10 Desperate Ways To Market Horror Movies
9. Showcase Torture & Death - Captivity
While Saw is credited as being the launching point for the torture porn subgenre, it was the films that followed James Wan's 2004 picture that really turned audiences off.
In fairness to Saw, it had a 'less is more' approach and didn't actually physically show most of its terrors. For other movies that came after it, they scrapped that approach and piled on the gore and depravity as a way to shock.
By 2007, torture porn was taking its last significant breaths, yet that didn't stop Roland Joffé's Captivity from doing its best to whip up a frenzy with its violence and sinister themes - all highlighted by a truly pathetic ad campaign.

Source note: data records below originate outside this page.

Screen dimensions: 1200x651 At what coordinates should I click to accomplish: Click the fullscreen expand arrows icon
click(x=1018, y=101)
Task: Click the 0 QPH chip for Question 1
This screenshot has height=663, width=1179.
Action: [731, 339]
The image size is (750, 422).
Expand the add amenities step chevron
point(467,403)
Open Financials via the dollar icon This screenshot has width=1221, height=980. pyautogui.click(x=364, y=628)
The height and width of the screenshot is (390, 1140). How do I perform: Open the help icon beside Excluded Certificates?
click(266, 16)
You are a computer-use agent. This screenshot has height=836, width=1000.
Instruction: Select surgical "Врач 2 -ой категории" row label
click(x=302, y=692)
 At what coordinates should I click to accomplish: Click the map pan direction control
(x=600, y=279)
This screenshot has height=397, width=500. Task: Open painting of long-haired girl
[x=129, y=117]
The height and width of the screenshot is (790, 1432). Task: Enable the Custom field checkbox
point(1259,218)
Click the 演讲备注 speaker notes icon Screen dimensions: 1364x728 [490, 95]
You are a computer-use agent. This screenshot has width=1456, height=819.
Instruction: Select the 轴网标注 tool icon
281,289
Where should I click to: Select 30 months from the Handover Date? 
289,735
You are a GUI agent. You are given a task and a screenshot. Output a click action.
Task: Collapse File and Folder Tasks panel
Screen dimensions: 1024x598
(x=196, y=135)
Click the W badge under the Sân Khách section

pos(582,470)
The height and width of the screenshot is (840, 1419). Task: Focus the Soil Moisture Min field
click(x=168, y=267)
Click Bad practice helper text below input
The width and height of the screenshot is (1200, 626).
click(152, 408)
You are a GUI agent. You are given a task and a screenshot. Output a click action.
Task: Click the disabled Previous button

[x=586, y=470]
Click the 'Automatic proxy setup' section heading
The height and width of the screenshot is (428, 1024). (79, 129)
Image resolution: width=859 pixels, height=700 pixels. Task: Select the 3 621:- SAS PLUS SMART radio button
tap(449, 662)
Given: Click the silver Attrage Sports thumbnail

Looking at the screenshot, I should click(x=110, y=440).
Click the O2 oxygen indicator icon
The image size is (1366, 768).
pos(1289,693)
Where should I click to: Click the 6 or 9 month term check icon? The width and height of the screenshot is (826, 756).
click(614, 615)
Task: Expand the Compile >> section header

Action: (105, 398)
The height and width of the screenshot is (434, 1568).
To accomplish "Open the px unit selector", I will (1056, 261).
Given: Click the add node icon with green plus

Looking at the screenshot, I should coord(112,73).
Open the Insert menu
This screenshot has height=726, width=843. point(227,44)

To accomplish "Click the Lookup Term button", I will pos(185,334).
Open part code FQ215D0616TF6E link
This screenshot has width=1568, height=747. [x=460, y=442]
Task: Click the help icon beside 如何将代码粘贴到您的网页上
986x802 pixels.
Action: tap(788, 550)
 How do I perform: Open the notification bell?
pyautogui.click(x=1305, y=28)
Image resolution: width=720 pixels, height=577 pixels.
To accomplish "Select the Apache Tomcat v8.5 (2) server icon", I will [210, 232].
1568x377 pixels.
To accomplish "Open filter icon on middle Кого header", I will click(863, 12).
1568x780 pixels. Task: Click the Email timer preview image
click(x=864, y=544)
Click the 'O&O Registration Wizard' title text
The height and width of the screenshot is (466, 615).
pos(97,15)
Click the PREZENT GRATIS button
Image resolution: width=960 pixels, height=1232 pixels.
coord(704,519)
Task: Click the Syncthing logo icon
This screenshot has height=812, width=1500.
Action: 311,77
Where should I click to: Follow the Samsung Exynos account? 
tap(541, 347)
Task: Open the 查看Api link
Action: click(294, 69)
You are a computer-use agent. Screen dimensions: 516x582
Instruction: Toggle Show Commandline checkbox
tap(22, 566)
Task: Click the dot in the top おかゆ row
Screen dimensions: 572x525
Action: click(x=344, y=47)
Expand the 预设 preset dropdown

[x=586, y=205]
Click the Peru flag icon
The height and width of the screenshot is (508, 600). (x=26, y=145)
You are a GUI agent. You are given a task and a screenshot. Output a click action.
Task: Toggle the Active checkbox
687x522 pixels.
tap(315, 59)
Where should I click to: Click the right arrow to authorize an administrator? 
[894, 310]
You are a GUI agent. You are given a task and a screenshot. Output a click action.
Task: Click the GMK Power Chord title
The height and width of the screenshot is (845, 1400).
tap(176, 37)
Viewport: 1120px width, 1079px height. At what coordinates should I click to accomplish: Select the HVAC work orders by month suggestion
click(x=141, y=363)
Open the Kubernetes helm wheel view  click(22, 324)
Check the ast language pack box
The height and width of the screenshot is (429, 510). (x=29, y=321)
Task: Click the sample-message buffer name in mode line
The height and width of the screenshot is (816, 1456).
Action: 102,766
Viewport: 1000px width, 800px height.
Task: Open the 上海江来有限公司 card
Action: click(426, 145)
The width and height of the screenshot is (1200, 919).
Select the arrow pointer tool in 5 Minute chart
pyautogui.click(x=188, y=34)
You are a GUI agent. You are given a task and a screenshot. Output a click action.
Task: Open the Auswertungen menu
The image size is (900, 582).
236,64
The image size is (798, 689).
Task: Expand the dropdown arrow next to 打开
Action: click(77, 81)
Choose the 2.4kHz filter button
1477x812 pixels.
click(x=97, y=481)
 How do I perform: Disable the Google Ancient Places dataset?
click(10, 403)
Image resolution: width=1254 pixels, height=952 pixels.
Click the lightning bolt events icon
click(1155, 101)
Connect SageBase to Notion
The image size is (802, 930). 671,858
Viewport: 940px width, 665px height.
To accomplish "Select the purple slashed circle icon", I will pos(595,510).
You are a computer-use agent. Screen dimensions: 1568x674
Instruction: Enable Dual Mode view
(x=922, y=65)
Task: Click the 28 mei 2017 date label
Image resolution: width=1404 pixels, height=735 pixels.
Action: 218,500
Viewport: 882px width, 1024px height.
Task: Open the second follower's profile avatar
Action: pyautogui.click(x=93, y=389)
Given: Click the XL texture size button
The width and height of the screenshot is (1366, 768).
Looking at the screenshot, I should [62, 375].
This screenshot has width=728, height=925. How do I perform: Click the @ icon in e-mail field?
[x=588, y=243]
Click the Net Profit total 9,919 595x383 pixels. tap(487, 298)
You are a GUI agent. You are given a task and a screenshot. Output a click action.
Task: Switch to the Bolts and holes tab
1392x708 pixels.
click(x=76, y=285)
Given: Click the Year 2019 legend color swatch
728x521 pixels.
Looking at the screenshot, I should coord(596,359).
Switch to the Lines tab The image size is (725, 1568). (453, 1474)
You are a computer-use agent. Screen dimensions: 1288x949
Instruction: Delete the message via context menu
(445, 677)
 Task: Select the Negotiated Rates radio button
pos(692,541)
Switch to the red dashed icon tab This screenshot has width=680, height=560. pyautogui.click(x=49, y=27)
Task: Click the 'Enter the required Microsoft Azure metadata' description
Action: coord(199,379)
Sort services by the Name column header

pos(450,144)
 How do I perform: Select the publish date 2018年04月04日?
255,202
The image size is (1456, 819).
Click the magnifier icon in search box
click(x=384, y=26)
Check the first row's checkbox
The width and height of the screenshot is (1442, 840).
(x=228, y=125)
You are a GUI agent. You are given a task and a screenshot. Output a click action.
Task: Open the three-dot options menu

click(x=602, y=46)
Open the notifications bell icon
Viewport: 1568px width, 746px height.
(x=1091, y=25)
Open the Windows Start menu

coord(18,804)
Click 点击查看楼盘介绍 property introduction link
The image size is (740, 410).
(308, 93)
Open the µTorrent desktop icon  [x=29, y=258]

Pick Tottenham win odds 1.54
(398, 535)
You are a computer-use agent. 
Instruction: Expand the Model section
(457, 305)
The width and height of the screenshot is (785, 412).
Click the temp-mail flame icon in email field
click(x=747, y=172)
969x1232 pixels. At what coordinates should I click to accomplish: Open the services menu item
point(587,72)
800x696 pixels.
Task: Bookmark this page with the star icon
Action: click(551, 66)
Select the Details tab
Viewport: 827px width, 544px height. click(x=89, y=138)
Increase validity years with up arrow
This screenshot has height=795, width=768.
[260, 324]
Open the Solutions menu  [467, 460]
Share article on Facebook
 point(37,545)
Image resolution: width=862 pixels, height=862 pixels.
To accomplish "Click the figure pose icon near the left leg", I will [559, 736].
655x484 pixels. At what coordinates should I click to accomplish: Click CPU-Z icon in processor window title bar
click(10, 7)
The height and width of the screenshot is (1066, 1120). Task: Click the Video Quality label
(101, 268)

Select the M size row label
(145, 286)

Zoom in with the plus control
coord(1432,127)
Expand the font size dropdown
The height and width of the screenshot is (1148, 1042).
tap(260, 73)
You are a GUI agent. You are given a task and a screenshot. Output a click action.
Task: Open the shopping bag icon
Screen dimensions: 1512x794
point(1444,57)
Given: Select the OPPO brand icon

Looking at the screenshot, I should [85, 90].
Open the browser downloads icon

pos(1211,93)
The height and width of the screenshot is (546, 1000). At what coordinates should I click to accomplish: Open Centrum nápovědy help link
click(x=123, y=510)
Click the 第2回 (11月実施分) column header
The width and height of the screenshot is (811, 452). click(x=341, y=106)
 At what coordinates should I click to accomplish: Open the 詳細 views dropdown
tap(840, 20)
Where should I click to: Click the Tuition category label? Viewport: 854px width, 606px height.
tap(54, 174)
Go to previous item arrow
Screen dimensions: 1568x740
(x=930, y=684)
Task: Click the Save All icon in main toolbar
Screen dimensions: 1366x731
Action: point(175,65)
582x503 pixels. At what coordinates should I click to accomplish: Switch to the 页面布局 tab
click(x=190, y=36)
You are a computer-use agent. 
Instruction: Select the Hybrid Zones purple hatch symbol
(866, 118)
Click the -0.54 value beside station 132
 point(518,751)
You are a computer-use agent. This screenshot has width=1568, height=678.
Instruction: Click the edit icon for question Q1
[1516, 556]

Running across Los Angeles billboards and New York taxicabs, Captivity used four images to sell itself. Labelled "Abduction", "Confinement", "Torture" and "Termination", this artwork depicted star Elisha Cuthbert in various stages of despair - a gloved hand over her face, stuck behind a chain fence, her face covered and tubes up her nose, and being dead.
This was gross, classless and led to a huge public backlash that resulted in all ads being removed, distributor Lionsgate putting all of the blame on production company After Dark Films, After Dark Films proclaiming these posters as an "accident", and the release of the movie delayed.